Against this backdrop, Van Helsing becomes less a genuis and more a violent bigot. Dracula himself is no less a dominating male figure (as Mina only too clearly eventually sees) but at least he offers something more-or-less real, an intense eroticism that feels free even if it isn’t.
However, while all this bodes well for a genuine modern reimagination of this classic, the script contains some flaws. The biggest is how Dracula himself remains a cypher, if anything a chameleon as far as his desires and personality go. Somehow that never quite ‘gels’ into a real character. A similar problem attends several other characters–Seward and Quincey barely hint at being individuals, while Lucy does little more than lust after Quincey and try (unsuccessfully) to rebel against her mother. This last makes us dislike Mrs. Westenra but not like Lucy–so we don’t mourn her. Why should we?
To be fair, this version does give us the most vivid Mrs. Westenra ever!
But an overall lack of specifics keeps getting in the way, sometimes to absurd lengths. The greatest such involved giving Lucy a blood transfusion. Yes, that she’s being forced to receive the blood of men–men not even of her choice–can serve as a powerful metaphor. Turning it into a symbolic gang bang was going too far–especially since it only barely qualified as a symbol! The image of three men tying Lucy down and stabbing her with syringes while she screamed yanked me out of the story. Ditto Van Helsing’s line about “three men at once–that should do it.”

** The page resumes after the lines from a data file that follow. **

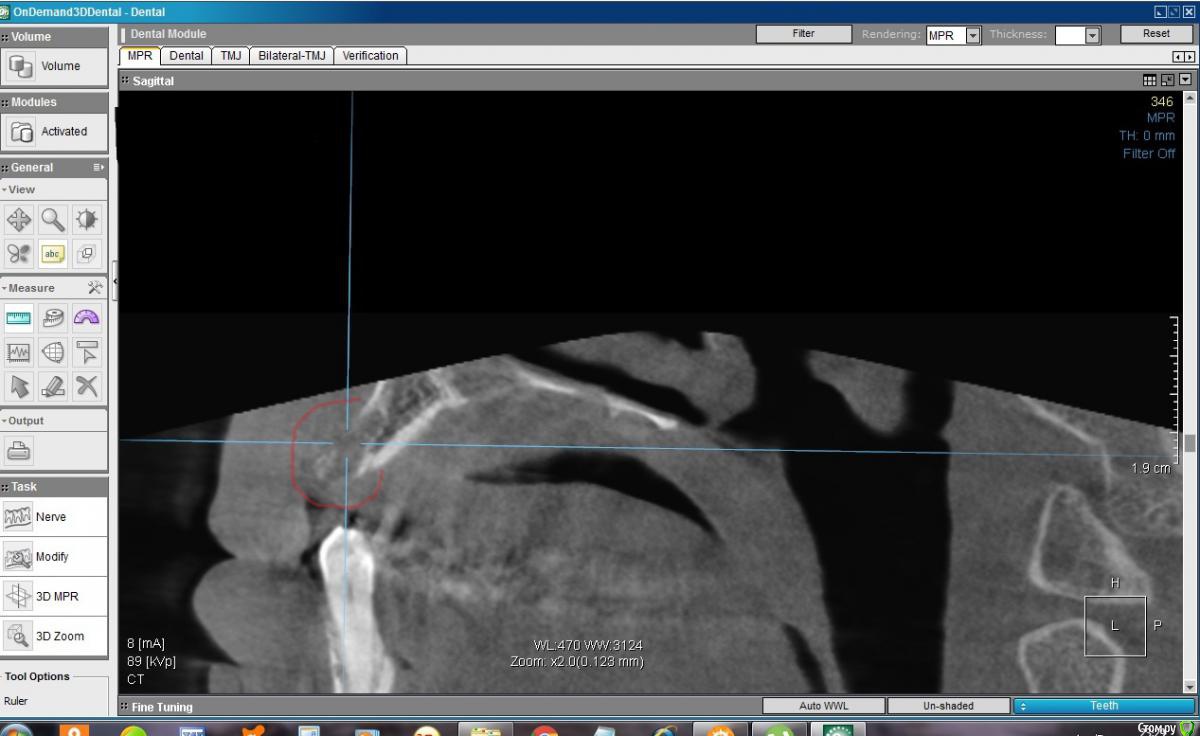Screen dimensions: 1200x736
Task: Toggle the abc text overlay button
Action: pyautogui.click(x=53, y=254)
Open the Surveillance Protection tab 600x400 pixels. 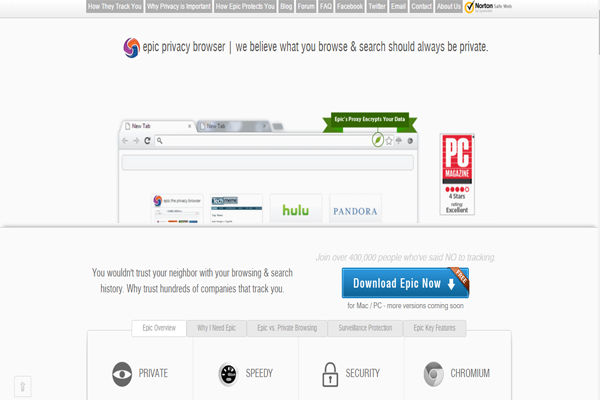click(x=365, y=328)
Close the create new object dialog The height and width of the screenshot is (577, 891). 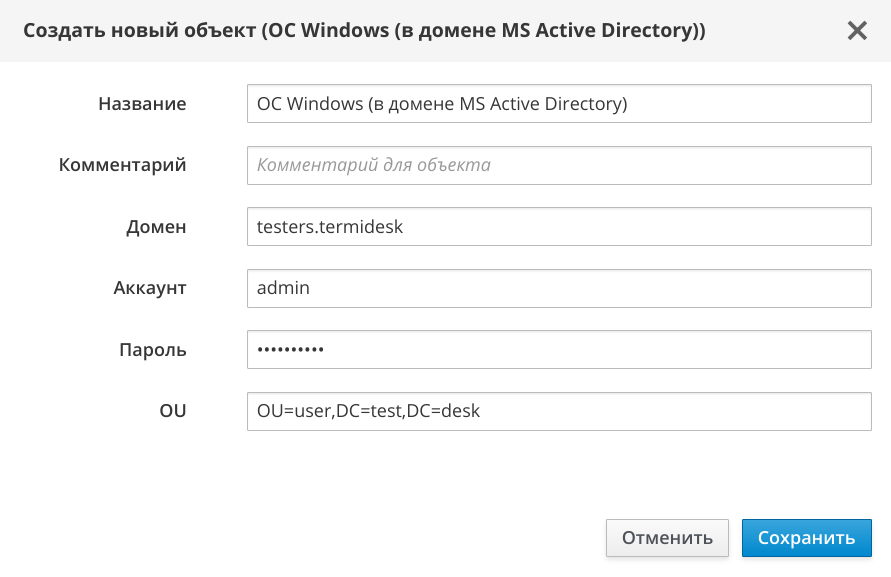[x=857, y=31]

A good comparison would be how the “treatment” of Renfield–starvation and isolation, with the threat of surgery–achieved its objective without becoming actually ridiculous (although a “lobotomy” was not invented for many decades after the events of the story).
Mind you, the “open” and largely tragic ending does pack a wallop and deserves praise. But some rather large chunks of the play need some work.